Lobo con piel de chivo expiatorio
«Es precioso, por otra parte, que se haya quedado a solo diez días del décimo aniversario del 15-M: el movimiento no tanto del que surgió como del que se apropió»
Fue tan repugnante la despedida de Pablo Iglesias en la noche electoral de Madrid, que no pudo haber mejor colofón para su trayectoria. Estéticamente era lo que correspondía: su biografía política quedaba así perfecta.
Ahora vendrá un desfleque en programas basura y una gira interminable por países pardillos con las mitificaciones (y mixtificaciones) de su experiencia en el poder. En esa gira yo propondría que lo acompañara Ismael Serrano, para que (como Toquinho con Vinicius) hiciera sonar su guitarra, e incluso sus trémolos gargantiles, mientras Iglesias glorifica a Iglesias. «Cuéntanoslo otra vez, Pablo», podría ser el inicio de cada show (en el que Serrano no volvería a hablar).

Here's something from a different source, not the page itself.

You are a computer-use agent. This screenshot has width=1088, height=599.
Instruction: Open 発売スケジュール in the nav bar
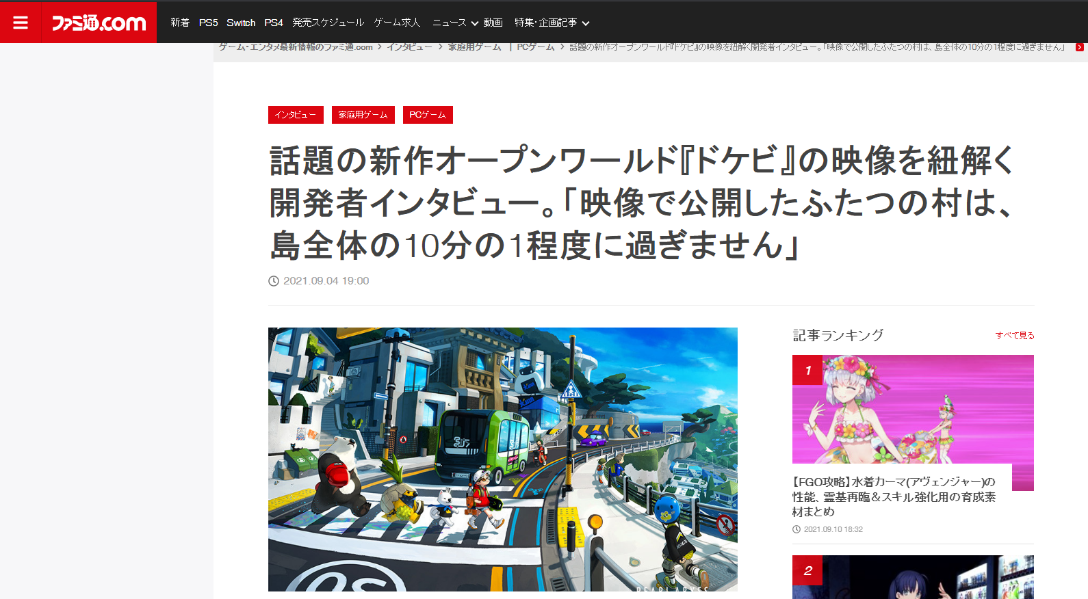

Pero Iglesias no es el único que glorifica a Iglesias. Del ministro Castells para abajo, hemos asistido a un desfile sonrojante de panegiristas. Insisten (empezó el mismo Iglesias) en que Iglesias ha hecho historia. Yo lo único ‘histórico’ que le veo es la celeridad con que adquirió el chalet. Algo que, por otra parte, tiene tradición en España: abundó en los tiempos del pelotazo. Iglesias vendría a ser un epígono de aquello. Su novedad es la mercancía con la que especuló: ideologías de saldo.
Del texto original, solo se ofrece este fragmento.